No one ever has or ever will play a boy trapped in a man's body better than Tom Hanks in "Big." We dare you to argue. The subtleties in his performance are mind-boggling: the naive crooked smile when Elizabeth Perkins invites him for a sleepover; the silly string romps with his 13-year-old best friend, Billy; the innocent kid spitting caviar into a napkin. It's rumored that Hanks had David Moscow (the kid who played the 13-year-old Josh Baskins) act every scene for him, so he could see how a tween would really behave. But we think it was more mastery than mimicry that made Tom so believable.
"13 Going on 30" (2004)
We have to admit, Jennifer Garner is undeniably adorable in this movie. We usually wouldn't recommend a flick with one cheesy sing-along scene, let alone two, but its slumber-party scene, where the girls warble "Love Is a Battlefield," and the big "Thriller" dance number are actually kind of fun. Stop rolling your eyes -- they really are. Just wait until a rainy Saturday afternoon, put on your PJs, make some popcorn, and let yourself be 13 again.
"Freaky Friday" (2003)
This one's so good they made it twice (three times, actually, if you count the 1995 made-for-TV movie with Shelley Long). And although we're partial to the 1976 Barbara Harris/Jodie Foster original, Jamie Lee Curtis rocks in the 2003 remake. Lindsay Lohan, though shockingly not horrible, doesn't hold a candle to Foster. If we could break open a fortune cookie, wish for time travel, and make actors switch bodies, we'd like to see Jamie Lee Curtis and the 13-year-old Foster in the ultimate "Freaky Friday" mash-up.
"Like Father Like Son" (1999)
It's 1987. You're casting an age-swapping movie. Clearly, you need Kirk Cameron, from TV's "Growing Pains." He's a superstar. The Sean Penn of his generation... maybe? (Suspend your disbelief and stay with us, OK?) So, who should play the hot, young actor's dad? Hmmm. He must have a talent equal to Cameron's genius. Aahhh, of course -- Dudley Moore! But would this star-studded film win the smack-down of age-swapping films that went head-to-head-to-head at the box office within the space of a year: "Like Father Like Son" vs. "18 Again!" vs. "Vice Versa"? It sure would!
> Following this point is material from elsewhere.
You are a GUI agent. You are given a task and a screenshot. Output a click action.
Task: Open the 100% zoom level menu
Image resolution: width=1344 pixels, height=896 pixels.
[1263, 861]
While "Vice Versa" grossed $13.6 million in the U.S. and "18 Again!" came in at an embarrassing $2.6 million domestically, "Like Father Like Son" seemed like a blockbuster with a $34.4-million take.
"Vice Versa" (1988)
Not a lot of surprises here. Father (Judge Reinhold) and son (a "Wonder Years"-era Fred Savage) switch bodies and walk in each other's shoes for a few days. Father goes to high school and deals with bullies and hockey games. Kid goes to work and screws up dad's career. But wait. There's a twist, after all! The two were able to make their body-swapping wish come true thanks to an ancient Chinese skull that Dad accidentally acquired on an overseas trip, and the skull's rightful smuggler owners arrive to steal it back. Body-swapping with intrigue. This one has it all!
"Peggy Sue Got Married" (1986)
This 1986 fantasy dealt a daring twist to the age-swap genre. Rather than having a younger actress play Kathleen Turner's part as a teenager, the filmmakers let the then-32-year-old Turner play that role herself. Let's just say we found it uncomfortable (the Academy found it Oscar-worthy, but we don't always agree with them). Still, this creative choice was not the worst part of "Peggy Sue Got Married." The low point for us was Nicolas Cage's insanely distracting, over-the-top caricature of Peggy Sue's high school boyfriend, Charlie, which Cage later told Conan O'Brien he based on Gumby's clay-horse pal, Pokey. Shades of bad Cage performances to come.
"Dream a Little Dream" (1989)
Talk about a nightmare. Why would a well-respected actor like Jason Robards agree to be in an age-swap movie with Corey Feldman? We have no idea. But he did. The fact that the film also starred Corey Haim must have been icing on the cake for Robards. Needless to say, he didn't return for the sequel, "Dream a Little Dream 2," which focused on Feldman and Haim, whose characters could manipulate each other's body movements while wearing magical sunglasses. And we wonder why their friendship fell apart?